**EXERCISE A**
In the dog adoption story, how old did the shelter worker say Douglas was?
§
Yes, that was actually MY brain, surveying the landscape and determining how to proceed. Since the lipstick stains and rice everywhere hadn’t already broken me, I felt I needed a dog who’d shake every pillow in the house until feathers coated whatever clean space was left.
And you know what else? I don’t believe Douglas is a chihuahua mix. That’s what we were told by the sweet old lady handling him, but she’d pretty much gotten everything else about him wrong. She said he was six years old, but it turns out he’s 18 months. She said he was fixed, despite him clearly being intact.
I’m starting to wonder if she just assumed he was a chihuahua because most little dogs at shelters are (the bigger ones are Pit Bulls). Because since then, we’ve looked at photos of various dog breeds and he looks kind of EXACTLY like a Jack Russell terrier, which would explain the ridiculous amount of energy. It also means we busted straight past the beginner dog breeds to tackle the Advanced Calculus of challenging dog ownership.
We still love him, of course, despite the fact that Brontë is deeply dissatisfied and has already put in her order for a secondary dog. When we move, as she’s explained to us multiple times, we need to get what amounts to the EXACT OPPOSITE of Douglas: a giant, black, female dog named “Bella” with TWO ears that stick straight up.
You see, Douglas has one ear that sticks up and one that folds over. I think it’s adorable, but it’s driving Brontë nuts. She keeps trying to unfold the bendy ear in a fruitless attempt to set things right. Something about Douglas’s mismatched ears really tweaks her 4-year-old concept of predictable world order.
§
**EXERCISE B**
In the entries, rewrite the lines from the one containing "You are a GUI" through the end of the entries, inclusive. Replace "toolbar" with "menu bar" and keep everything else the same. Give only those lines, and leave out the pictures.
§
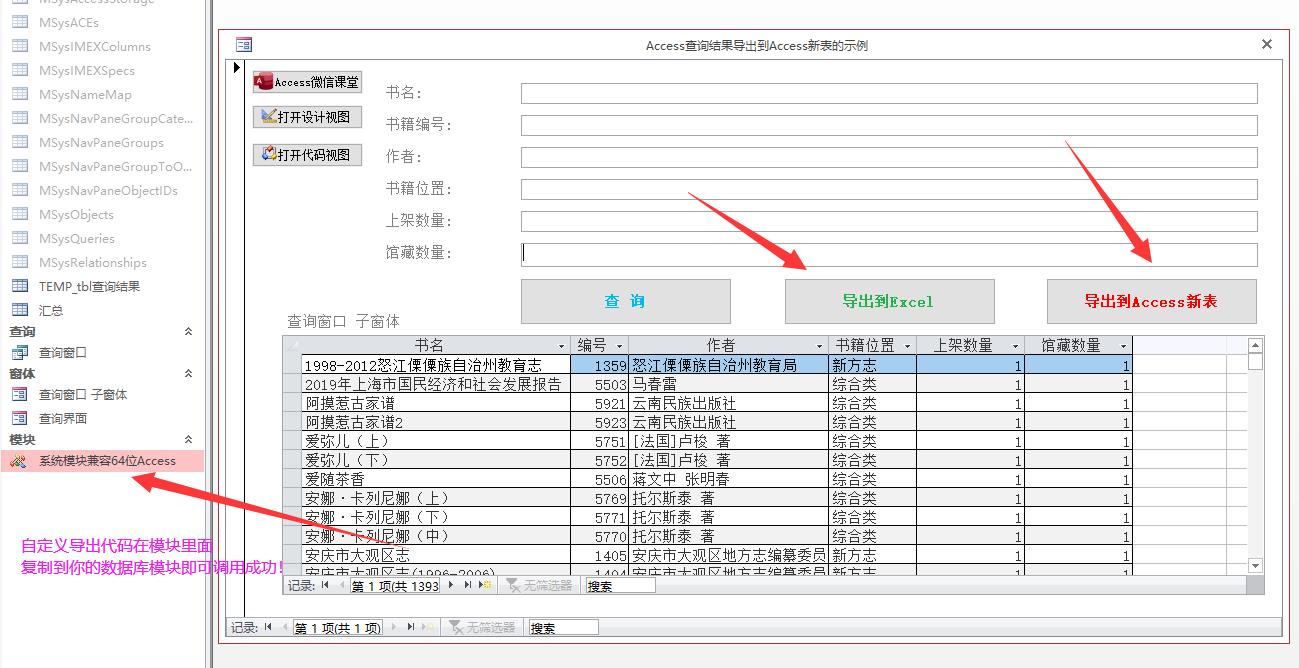The height and width of the screenshot is (668, 1299).
Task: Click the Access微信课堂 button
Action: 307,82
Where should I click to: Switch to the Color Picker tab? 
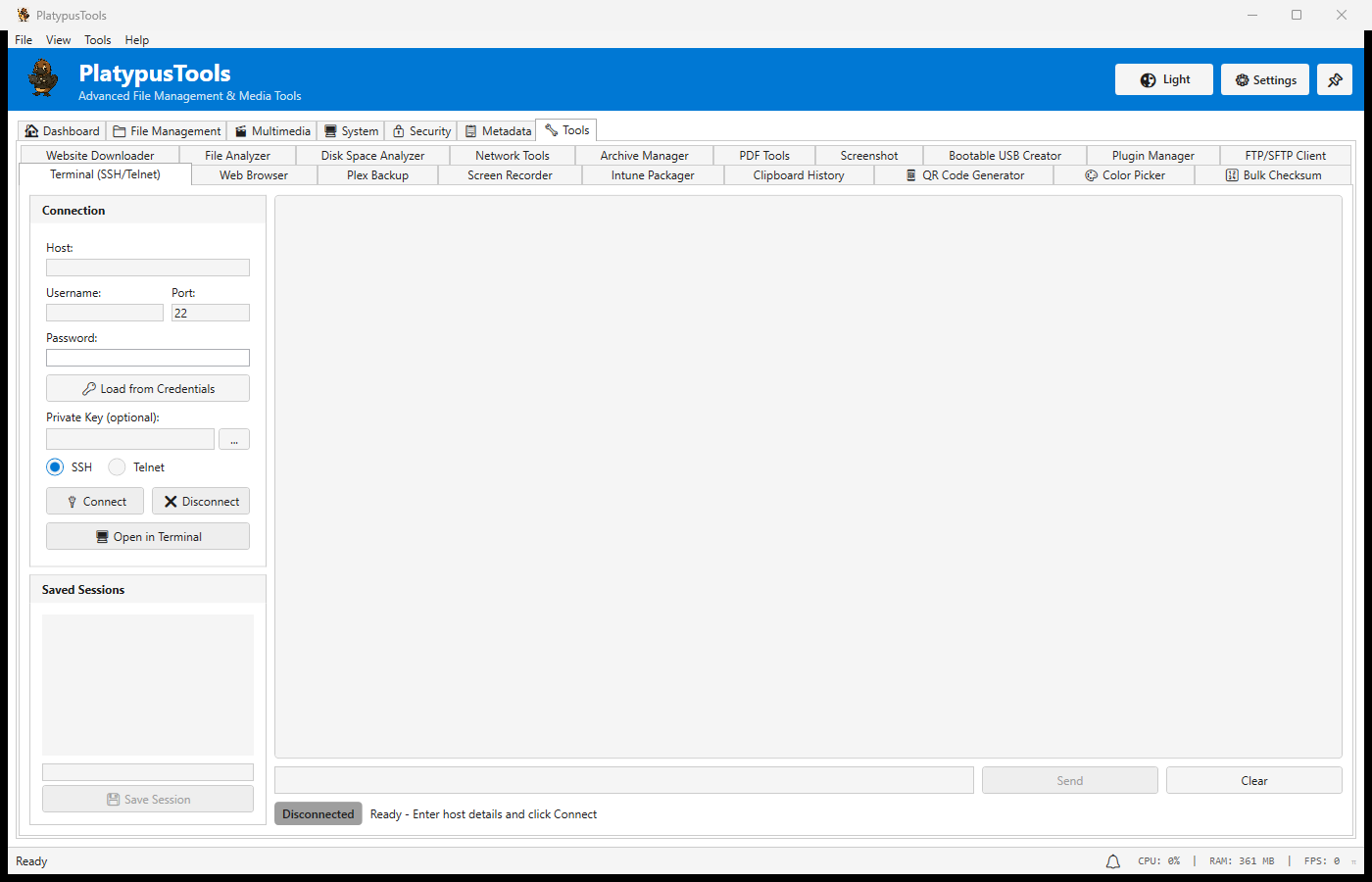[1124, 175]
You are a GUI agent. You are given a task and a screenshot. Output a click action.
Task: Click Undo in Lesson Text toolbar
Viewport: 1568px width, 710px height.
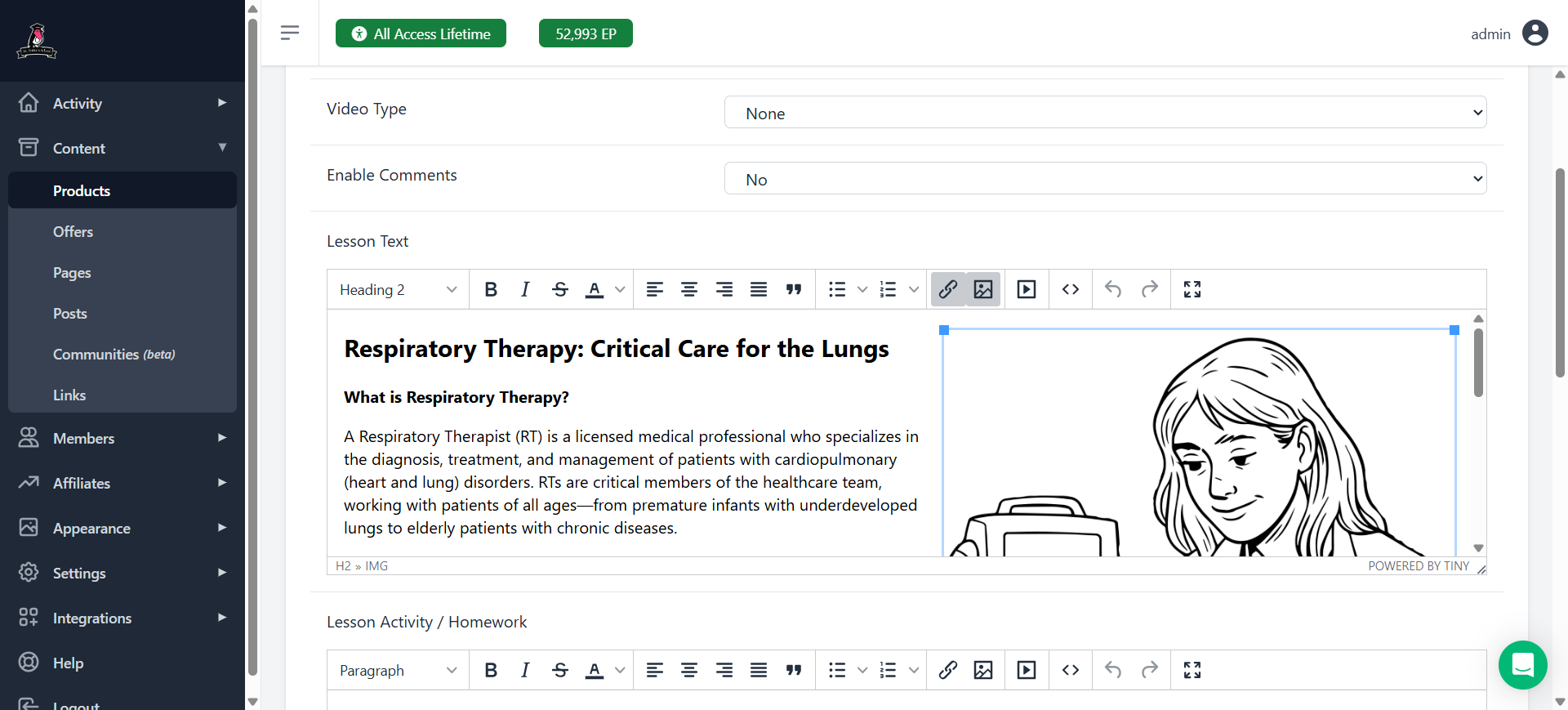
§
**CORRECT OUTPUT A**
Six years old.

**CORRECT OUTPUT B**
You are a GUI agent. You are given a task and a screenshot. Output a click action.
Task: Click Undo in Lesson Text menu bar
Viewport: 1568px width, 710px height.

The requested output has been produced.